今日,使用を受けている限りではディアレクチカは諸々のイデオロの理論あるいは偏見の整備装甲・・・に専らで,何か他流あるいは異派との仕合に使う打ち込みの秘法のような印象を与えられていて,いい負かしと大して違っていないように思うのは私一人ではあるまいと。
(中略)
・・・こうして討論は,ある視野から取り上げた事実を論理的に並べ,追求する精神の競技に構成されないのだ。各自は各自の所論をわが身の一部と感じ,それを愛着と名誉を以って包み,いい負かされるのは万人の上にあって人間の理解を支配する理性に従うことを求められているのであるということを考えないのである。それは何かしら屈辱を感じさせ,かくて乱闘ということなるのであろう。
だが,よく考えてみると,いい負かしっこの最後が喧嘩乱闘になるのは,イデオロの争いの後に戦争が来るのにいささか似ているといっても過言とはいえまい。あるいはそれも一つのディアレクチカの一法であるといえなくもないであろう。

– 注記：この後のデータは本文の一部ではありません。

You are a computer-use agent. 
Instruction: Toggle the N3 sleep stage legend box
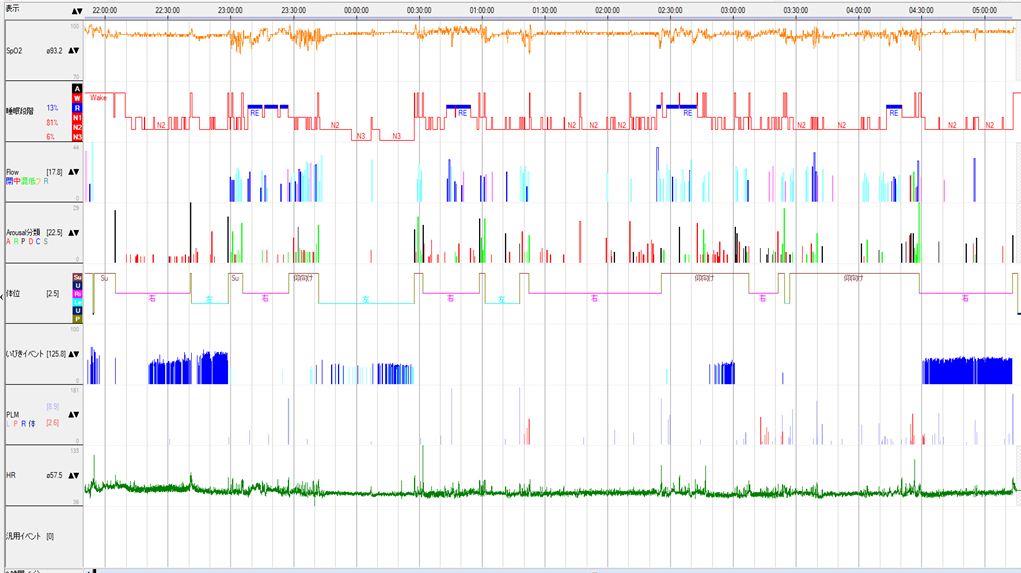click(x=78, y=137)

(きだみのる「気違い部落周游紀行」,『土とふるさとの文学全集①』p.293~p.294)
この「いい負かし」の事例がいくつか紹介されていて,なかなか面白かった。なるほど弁証法とは「いい負かし」のことだったのか,と思わず目を開かれる。このきだの著作を若い頃に読んでいれば,ちょっと違った世界観が開けたかもしれないな,と思ったりもした。
デュルケム社会学を本場で勉強するなどして身に付けたであろうヨーロッパ(フランス)的教養と,日本の最底辺をなす部落の生活慣習との遭遇――この点に本書の魅力があると思う。日本の村落風俗を文明論的に一刀両断しつつも,他方でヨーロッパ的な文明・概念を部落の言葉でもって咀嚼し再検討を加えてもいる。ヨーロッパ的知性と部落的野蛮との相互交通が本当に面白い。きだにおいて,その両者の接近を媒介するものは,人間というものに対する理解,人間のどうしようもない性質(エゴ)への深い洞察である。

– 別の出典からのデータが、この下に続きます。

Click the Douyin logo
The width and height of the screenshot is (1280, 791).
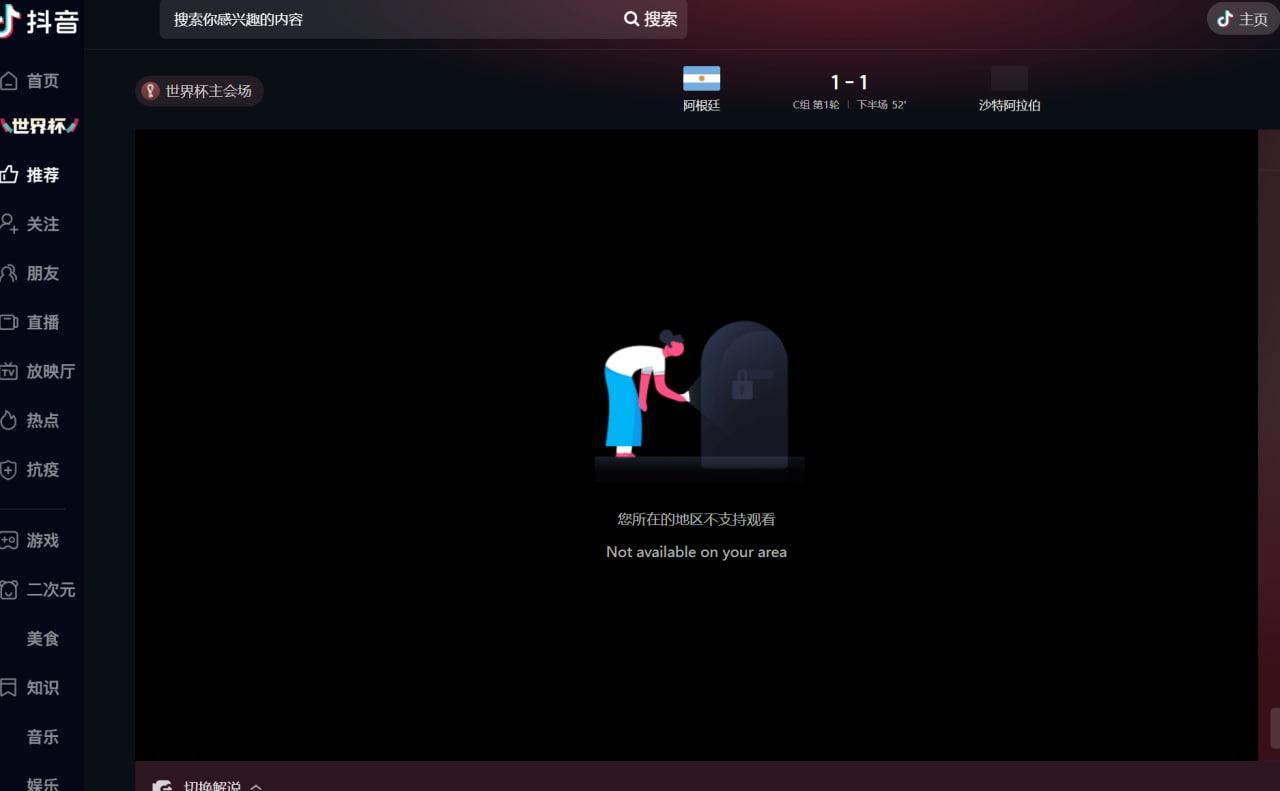tap(40, 21)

我々はこう疑ってもよいだろう。人間は一番人間的である動物であるかどうか。(上掲書p.316)
正義とは自分の利益の擁護のための羽根飾りのようなものである。・・・いったい正義とかその他これに類する言葉は,一般に自己の利益を守るため他を排撃する道具ではないかと思われるような使用を受けている場合が多く,自らの損失において正義を云々する例は滅多にないように思うのは私の無学のせいであろうか。(上掲書p.321)
人は人生の繰り返しと退屈とを背負うて行くには,他に勝れたところを自己のうちに見出さずには出来ない生物のように観察される。幸にしてあるいは不幸にして,人はすべて巧言令色の徒のうち,最もその技に長じた自尊心を多少とも身に体して生れているので,それに依頼すれば,人間は何等かの点で自己の優越性を明かに確認し,そこに至大の喜悦と生き甲斐と名づけられる人生の意味ないしは充実した人生の味を味わえる仕組になっている。(上掲書p.320)
日本人以前的であるということこそ,もしそれが動物的にまで烈しい生活への意慾ということを指すなら,今日の日本にとっては何よりものことではあるまいか。日本人以前的なものが日本人になかったら,今日我々は一体何が出来るであろうか。理解に困難である。これは現在の崩れつつあるものの下で新しい生命を恢復するたった一つの力である。文化の表面に浮ぶものは常に散る花だ。新しい蕾は潜んだエネルギーから次々に咲いてくるのだ。(上掲書p.368)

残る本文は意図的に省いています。